§ Instructions to follow
Every single entry needs to appear again exactly as given.

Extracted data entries
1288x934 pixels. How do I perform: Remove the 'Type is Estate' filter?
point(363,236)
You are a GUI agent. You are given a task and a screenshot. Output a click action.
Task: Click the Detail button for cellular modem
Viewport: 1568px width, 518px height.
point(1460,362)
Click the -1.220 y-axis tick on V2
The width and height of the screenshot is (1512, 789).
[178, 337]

§ Problem solution
1288x934 pixels. How do I perform: Remove the 'Type is Estate' filter?
point(363,236)
You are a GUI agent. You are given a task and a screenshot. Output a click action.
Task: Click the Detail button for cellular modem
Viewport: 1568px width, 518px height.
point(1460,362)
Click the -1.220 y-axis tick on V2
The width and height of the screenshot is (1512, 789).
[178, 337]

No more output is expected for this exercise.